### WORK REQUEST
Apart from the pictures, which must be omitted, restate the data exactly.

### GIVEN RECORDS
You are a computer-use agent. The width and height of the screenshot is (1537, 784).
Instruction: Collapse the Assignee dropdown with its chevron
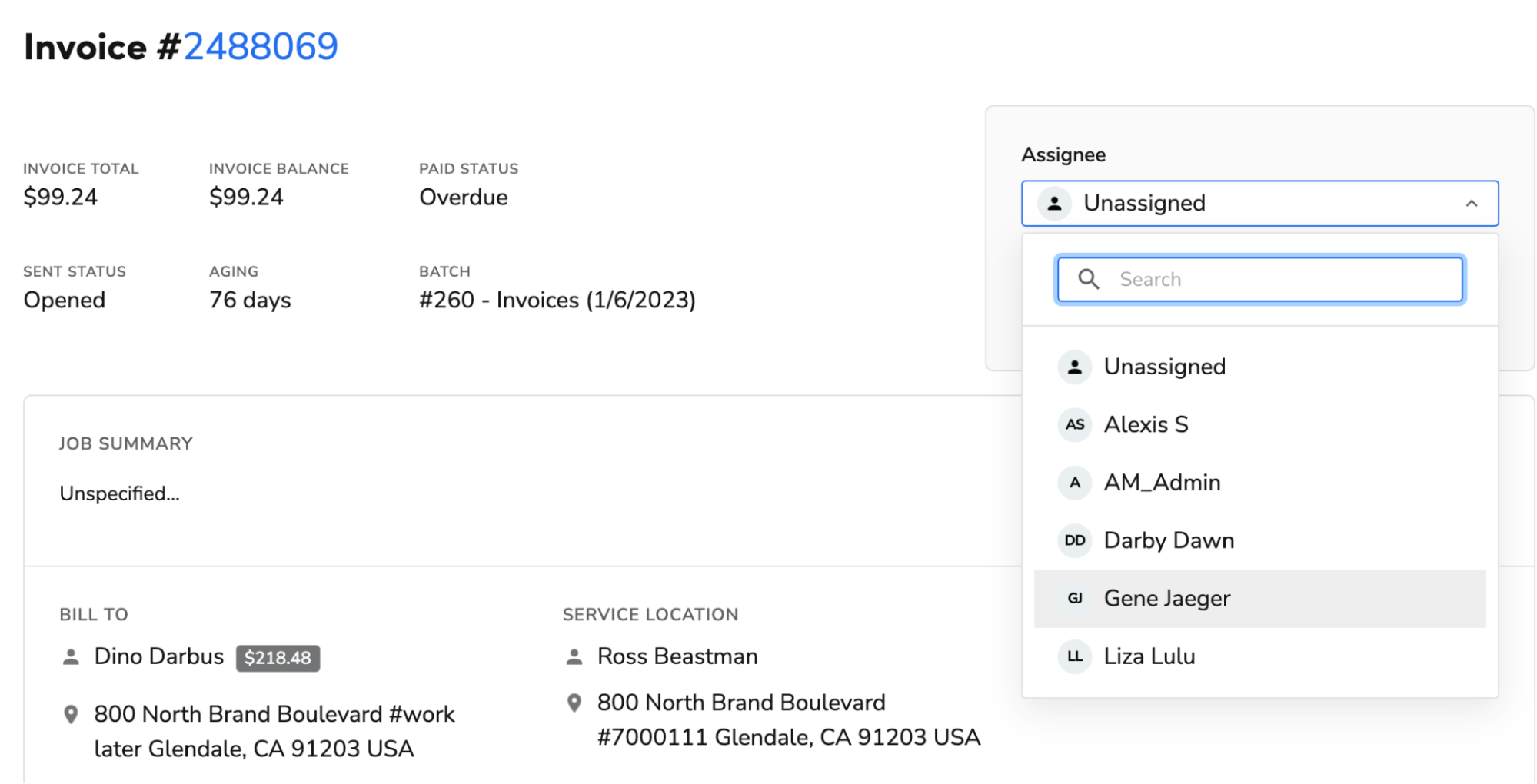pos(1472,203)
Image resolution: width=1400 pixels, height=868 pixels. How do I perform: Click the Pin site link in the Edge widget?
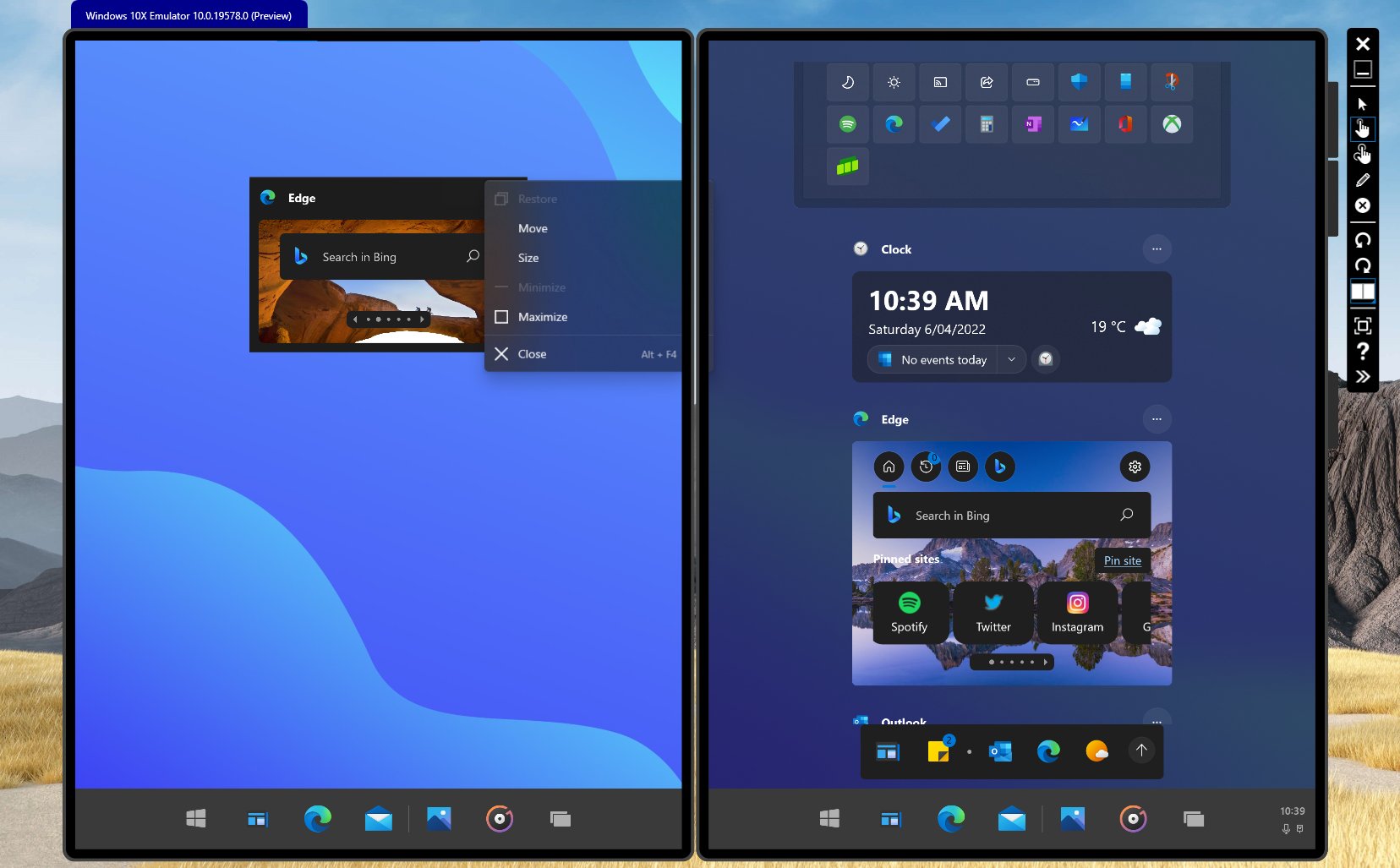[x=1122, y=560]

### REPLY
You are a computer-use agent. The width and height of the screenshot is (1537, 784).
Instruction: Collapse the Assignee dropdown with its chevron
pos(1472,203)
Image resolution: width=1400 pixels, height=868 pixels. How do I perform: Click the Pin site link in the Edge widget?
[x=1122, y=560]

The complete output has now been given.